We tried that at one company I worked for and it worked well enough. Our contract with the consulting firm said if we dumped the contractor within 90 days we didn't pay a cent for any of their time. This resulted in the consulting firm only sending us candidates that had good reviews in prior engagements. And good reviews from prior engagements strongly correlates with good reviews in future engagements.
I want to say it was TEKSystems. Some caveats here. We may have had to sign an exclusive deal with them, that we would not hire through anyone else. Also, we were a big client with an extremely good relationship with them, they made a lot of money from us. Also, it could've been 30 or 60 days on the limit. But the concept was in place.
The main thing that matters is training managers properly. Training management to be clearer about how they communicate goals and how transparent they are. The fault is not with candidates. Making sure a candidate can communicate clearly and effectively and has some passion for the position is all that you can really do at the interview level. The rest is quite frankly having better management and a culture of being helpful.
Metrics on your org should be about how clear are the processes and planning toward goals and how well do they get communicated and executed. I worked for a MAAAN company and this one didn’t get it right. I figured they just made the decision that it is better to crank through people than actually grow them - since they were never short of candidates. This was pretty clear from their promotion culture and assessments that rewarded selfishness.
Bottom line... train managers. Build the scaffolding to grow competent, empathetic, managers. Communication and clarity and empathy wins over everything else. F** programming test hazing. Commit to the people in the organization. Done.
At that company (which was a ~200 engineer, privately held, software company) we found a few things: - in person tests were less predictive than take home tests. - tests that did not provide automated test cases as examples were less predictive than those that did. - there was virtually no predictive power to 'secret test cases' that we ran without providing to the candidate. - no other part of the interview pipeline was predictive at all. Not whiteboarding, not presenting, not personality interviews, not culture fit testing, not credentials, or where experience came from, nothing.
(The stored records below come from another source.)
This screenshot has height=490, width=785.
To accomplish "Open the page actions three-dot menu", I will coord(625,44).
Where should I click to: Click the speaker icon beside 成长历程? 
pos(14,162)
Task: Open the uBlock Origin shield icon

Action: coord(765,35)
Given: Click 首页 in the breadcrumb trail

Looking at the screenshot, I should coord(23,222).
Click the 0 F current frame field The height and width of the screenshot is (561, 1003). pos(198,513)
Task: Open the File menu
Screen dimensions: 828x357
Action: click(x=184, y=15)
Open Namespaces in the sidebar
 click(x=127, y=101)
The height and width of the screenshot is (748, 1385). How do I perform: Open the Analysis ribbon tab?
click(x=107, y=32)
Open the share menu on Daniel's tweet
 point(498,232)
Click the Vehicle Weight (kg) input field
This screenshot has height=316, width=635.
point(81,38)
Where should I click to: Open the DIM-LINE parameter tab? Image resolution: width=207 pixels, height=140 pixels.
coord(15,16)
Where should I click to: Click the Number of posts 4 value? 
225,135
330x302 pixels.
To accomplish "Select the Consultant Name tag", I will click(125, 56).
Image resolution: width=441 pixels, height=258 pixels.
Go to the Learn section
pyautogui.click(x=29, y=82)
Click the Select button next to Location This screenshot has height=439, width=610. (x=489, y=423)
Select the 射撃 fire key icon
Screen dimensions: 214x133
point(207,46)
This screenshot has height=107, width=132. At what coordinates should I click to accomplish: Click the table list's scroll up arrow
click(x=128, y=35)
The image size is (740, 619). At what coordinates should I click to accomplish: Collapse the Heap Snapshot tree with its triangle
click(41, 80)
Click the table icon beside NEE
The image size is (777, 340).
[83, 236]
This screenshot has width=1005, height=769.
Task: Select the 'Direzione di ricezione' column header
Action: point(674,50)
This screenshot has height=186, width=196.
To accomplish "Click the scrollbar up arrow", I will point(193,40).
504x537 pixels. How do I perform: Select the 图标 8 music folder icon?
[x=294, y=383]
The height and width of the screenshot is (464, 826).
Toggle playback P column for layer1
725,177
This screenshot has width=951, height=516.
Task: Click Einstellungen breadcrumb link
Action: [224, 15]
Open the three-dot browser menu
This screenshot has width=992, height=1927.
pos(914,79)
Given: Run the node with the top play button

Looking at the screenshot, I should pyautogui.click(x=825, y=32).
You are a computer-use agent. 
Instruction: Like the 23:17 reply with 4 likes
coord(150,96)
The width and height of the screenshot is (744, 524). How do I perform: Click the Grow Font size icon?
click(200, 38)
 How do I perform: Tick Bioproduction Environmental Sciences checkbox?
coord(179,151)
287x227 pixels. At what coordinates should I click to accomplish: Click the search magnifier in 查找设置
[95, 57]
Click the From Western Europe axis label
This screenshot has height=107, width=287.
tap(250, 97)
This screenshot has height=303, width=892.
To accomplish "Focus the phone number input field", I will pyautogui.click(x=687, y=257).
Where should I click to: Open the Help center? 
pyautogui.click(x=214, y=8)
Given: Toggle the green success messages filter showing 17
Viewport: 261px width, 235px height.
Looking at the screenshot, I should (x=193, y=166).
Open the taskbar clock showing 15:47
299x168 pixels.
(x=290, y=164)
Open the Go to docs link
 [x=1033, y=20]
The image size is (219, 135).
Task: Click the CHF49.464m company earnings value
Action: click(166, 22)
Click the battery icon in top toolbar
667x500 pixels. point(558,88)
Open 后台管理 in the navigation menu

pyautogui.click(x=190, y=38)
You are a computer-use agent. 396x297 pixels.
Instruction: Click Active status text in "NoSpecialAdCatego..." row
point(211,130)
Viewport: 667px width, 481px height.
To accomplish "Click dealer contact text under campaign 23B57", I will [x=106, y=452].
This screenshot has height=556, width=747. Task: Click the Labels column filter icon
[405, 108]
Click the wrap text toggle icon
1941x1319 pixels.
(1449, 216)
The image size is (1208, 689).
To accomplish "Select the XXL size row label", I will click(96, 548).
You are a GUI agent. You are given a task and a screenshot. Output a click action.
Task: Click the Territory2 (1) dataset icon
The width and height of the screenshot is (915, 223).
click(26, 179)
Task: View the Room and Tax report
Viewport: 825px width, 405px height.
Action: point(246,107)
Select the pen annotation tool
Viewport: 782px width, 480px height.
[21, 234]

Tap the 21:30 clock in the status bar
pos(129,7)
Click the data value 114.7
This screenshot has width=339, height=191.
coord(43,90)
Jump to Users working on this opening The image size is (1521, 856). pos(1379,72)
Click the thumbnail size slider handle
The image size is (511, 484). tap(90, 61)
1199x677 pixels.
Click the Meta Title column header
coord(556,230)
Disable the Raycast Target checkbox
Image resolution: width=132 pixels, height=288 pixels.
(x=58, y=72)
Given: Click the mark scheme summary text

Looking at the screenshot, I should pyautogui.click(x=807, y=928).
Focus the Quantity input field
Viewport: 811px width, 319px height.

That was across all interviewers and candidates.
A few caveats about this: - this was before take home testing had become widespread and many companies screwed it up. At the time we were doing this it was seen as novel and interesting by candidates, not as just one more painful hoop they had to jump through. - we never interviewed enough candidates to get true statistical relevance. - false negatives were our biggest concern, they are extremely hard to measure (and potentially open yourself up to lawsuit). The best we ended up doing was opening up our pipeline to become less selective to account for it. This did not seem to reduce employee quality.
In a more meta-sense, that experience led me to believe that strict hiring pipelines are largely not useful. Bad candidates still get through and good candidates don't. Also, many other things have a much bigger outsized impact on productivity than if a candidate was 'good'. It turns out, humans do not produce at consistent levels all the time and things outside of what you can interview for make more impact (company process, employee health, life events, etc. all have way more impact on employee productivity than their 'score' at interview time).